所给文本:
对泊松、gamma、tweedie回归做测试

In [2]:
data = np.linspace(1, 10, num=100)
target = np.sin(data) + np.random.random(size=100) + 1  # 添加噪声
data = data.reshape((-1, 1))
In [3]:
model = XGBoostRegressor(loss='poisson')
model.fit(data, target)
plt.scatter(data, target)
plt.plot(data, model.predict(data), color='r')
Out[3]:
[<matplotlib.lines.Line2D at 0x29c33c1a9b0>]
In [4]:
model = XGBoostRegressor(loss='gamma')
model.fit(data, target)
plt.scatter(data, target)
plt.plot(data, model.predict(data), color='r')
Out[4]:
[<matplotlib.lines.Line2D at 0x29c33c1a400>]
In [5]:
model = XGBoostRegressor(loss='tweedie',p=2.5)
model.fit(data, target)
plt.scatter(data, target)
plt.plot(data, model.predict(data), color='r')
Out[5]:
[<matplotlib.lines.Line2D at 0x29c33c1aba8>]
In [6]:
model = XGBoostRegressor(loss='tweedie',p=1.5)
model.fit(data, target)

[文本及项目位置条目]
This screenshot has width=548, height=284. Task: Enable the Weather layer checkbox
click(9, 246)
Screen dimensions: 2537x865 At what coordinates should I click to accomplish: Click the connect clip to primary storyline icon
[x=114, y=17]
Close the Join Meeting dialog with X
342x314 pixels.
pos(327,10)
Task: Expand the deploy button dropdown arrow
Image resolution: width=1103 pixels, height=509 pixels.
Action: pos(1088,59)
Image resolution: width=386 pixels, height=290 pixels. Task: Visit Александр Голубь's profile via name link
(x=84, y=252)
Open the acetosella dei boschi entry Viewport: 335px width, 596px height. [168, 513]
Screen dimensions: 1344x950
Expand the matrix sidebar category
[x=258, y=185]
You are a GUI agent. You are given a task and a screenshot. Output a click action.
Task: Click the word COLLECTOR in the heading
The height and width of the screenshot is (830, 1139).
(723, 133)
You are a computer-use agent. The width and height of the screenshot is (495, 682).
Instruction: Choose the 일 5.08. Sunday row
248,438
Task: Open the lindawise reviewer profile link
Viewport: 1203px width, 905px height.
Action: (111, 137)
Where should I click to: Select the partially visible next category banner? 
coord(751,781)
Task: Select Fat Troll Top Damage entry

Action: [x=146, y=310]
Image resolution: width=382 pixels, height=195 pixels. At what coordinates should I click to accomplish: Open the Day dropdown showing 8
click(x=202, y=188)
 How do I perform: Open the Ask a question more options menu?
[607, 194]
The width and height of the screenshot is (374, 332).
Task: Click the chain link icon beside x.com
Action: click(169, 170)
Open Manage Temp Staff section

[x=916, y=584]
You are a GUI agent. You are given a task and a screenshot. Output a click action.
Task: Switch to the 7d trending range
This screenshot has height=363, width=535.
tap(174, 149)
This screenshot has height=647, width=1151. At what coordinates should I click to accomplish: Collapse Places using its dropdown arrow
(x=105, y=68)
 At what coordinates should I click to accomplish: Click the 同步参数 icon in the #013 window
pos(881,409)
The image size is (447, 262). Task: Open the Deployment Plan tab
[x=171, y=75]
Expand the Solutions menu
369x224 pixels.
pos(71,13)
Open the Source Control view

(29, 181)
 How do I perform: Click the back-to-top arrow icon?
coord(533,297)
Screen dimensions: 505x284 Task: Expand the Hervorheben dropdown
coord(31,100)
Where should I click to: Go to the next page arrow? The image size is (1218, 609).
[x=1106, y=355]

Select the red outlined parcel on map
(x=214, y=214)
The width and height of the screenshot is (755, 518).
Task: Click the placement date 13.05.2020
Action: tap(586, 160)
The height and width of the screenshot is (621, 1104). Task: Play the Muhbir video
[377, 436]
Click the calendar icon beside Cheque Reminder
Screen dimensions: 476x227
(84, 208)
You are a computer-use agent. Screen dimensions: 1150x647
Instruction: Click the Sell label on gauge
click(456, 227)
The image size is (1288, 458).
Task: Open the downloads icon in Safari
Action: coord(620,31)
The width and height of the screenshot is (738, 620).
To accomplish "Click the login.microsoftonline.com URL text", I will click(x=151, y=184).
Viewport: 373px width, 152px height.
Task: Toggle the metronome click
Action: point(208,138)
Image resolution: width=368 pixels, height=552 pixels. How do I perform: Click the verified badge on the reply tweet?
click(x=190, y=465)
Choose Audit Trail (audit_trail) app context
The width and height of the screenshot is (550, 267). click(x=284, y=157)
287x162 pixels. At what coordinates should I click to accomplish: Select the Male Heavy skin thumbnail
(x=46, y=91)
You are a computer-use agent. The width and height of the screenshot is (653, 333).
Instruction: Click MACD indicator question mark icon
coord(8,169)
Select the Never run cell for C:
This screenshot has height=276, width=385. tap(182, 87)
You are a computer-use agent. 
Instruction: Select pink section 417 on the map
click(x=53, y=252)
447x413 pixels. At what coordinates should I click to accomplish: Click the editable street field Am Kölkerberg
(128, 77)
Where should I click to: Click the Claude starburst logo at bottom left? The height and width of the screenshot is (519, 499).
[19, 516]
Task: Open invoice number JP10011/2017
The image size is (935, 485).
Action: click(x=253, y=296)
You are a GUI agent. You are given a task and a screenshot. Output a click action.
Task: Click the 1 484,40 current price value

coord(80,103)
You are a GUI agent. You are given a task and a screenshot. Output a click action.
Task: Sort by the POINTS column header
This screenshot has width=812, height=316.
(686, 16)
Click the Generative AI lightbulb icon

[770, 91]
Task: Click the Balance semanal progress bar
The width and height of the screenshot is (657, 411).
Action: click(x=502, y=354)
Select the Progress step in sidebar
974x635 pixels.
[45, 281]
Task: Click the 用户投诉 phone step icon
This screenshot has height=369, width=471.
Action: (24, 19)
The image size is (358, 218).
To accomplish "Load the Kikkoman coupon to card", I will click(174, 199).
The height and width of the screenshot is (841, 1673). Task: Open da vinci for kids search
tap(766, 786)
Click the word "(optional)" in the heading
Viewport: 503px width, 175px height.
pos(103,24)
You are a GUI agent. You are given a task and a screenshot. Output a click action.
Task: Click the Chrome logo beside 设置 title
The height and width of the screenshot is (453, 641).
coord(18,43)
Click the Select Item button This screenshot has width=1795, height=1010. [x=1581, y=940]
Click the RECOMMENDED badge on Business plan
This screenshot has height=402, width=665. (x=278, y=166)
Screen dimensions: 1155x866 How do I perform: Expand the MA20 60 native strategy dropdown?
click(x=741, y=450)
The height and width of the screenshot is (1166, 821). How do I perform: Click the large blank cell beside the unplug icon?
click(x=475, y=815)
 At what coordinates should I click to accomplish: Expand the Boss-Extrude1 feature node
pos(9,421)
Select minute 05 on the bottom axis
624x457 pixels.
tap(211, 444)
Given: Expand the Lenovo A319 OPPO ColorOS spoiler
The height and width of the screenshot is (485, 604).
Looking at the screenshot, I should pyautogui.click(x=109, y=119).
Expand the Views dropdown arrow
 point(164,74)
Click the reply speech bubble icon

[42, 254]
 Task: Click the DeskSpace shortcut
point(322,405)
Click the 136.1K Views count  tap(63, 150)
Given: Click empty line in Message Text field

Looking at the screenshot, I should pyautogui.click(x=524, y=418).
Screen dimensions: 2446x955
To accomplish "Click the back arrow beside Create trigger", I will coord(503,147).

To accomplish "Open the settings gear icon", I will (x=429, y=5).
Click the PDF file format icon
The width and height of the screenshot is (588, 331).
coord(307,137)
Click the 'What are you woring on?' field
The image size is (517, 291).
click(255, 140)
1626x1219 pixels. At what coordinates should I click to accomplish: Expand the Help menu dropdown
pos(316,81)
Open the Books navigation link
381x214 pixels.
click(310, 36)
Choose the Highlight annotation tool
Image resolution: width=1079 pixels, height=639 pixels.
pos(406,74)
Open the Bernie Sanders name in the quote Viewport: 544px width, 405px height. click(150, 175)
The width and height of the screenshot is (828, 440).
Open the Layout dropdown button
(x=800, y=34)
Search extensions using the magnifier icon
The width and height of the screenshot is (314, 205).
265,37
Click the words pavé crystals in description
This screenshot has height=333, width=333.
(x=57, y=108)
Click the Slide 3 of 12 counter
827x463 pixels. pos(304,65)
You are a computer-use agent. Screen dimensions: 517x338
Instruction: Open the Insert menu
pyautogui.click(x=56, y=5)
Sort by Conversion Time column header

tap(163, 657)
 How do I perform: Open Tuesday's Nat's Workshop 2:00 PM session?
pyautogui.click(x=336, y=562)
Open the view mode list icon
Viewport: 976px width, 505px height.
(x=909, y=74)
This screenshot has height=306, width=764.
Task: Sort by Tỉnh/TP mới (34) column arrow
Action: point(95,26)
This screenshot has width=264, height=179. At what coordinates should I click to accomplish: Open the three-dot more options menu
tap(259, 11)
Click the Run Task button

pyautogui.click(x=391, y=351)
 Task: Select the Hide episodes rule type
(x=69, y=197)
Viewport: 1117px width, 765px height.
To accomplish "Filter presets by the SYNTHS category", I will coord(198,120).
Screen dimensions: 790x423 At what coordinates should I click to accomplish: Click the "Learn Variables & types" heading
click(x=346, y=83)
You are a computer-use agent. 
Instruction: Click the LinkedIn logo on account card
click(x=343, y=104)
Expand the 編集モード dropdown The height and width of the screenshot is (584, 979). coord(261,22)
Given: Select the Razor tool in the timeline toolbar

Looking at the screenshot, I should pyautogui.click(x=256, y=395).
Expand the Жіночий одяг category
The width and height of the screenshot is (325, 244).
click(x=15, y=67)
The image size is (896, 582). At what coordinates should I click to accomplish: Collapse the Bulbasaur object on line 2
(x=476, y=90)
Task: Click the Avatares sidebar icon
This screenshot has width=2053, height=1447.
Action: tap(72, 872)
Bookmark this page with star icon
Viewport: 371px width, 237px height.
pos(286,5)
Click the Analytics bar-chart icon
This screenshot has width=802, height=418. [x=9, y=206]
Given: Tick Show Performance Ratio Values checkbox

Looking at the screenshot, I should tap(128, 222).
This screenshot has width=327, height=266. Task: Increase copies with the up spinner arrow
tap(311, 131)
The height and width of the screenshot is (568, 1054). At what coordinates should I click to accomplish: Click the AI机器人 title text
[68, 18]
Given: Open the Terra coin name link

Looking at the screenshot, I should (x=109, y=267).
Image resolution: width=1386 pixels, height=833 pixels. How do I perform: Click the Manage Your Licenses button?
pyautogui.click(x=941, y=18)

简短问题 1: 在这段泊松、gamma、tweedie回归测试代码中，第一次使用tweedie损失时参数p设为多少？
简短问题 2: 请从最后一行之后接着续写这段泊松、gamma、tweedie回归测试代码。

任务结果 1: 参数p设为2.5。

任务结果 2:
plt.scatter(data, target)
plt.plot(data, model.predict(data), color='r')
Out[6]:
[<matplotlib.lines.Line2D at 0x29c33c43d68>]

上面的拟合结果,看不出明显区别....,接下来对tweedie分布中p取极端值做一个简单探索...,可以发现取值过大或者过小都有可能陷入欠拟合

In [7]:
model = XGBoostRegressor(loss='tweedie',p=0.1)
model.fit(data, target)
plt.scatter(data, target)
plt.plot(data, model.predict(data), color='r')
Out[7]:
[<matplotlib.lines.Line2D at 0x29c44ed2cc0>]
In [8]:
model = XGBoostRegressor(loss='tweedie',p=20)
model.fit(data, target)
plt.scatter(data, target)
plt.plot(data, model.predict(data), color='r')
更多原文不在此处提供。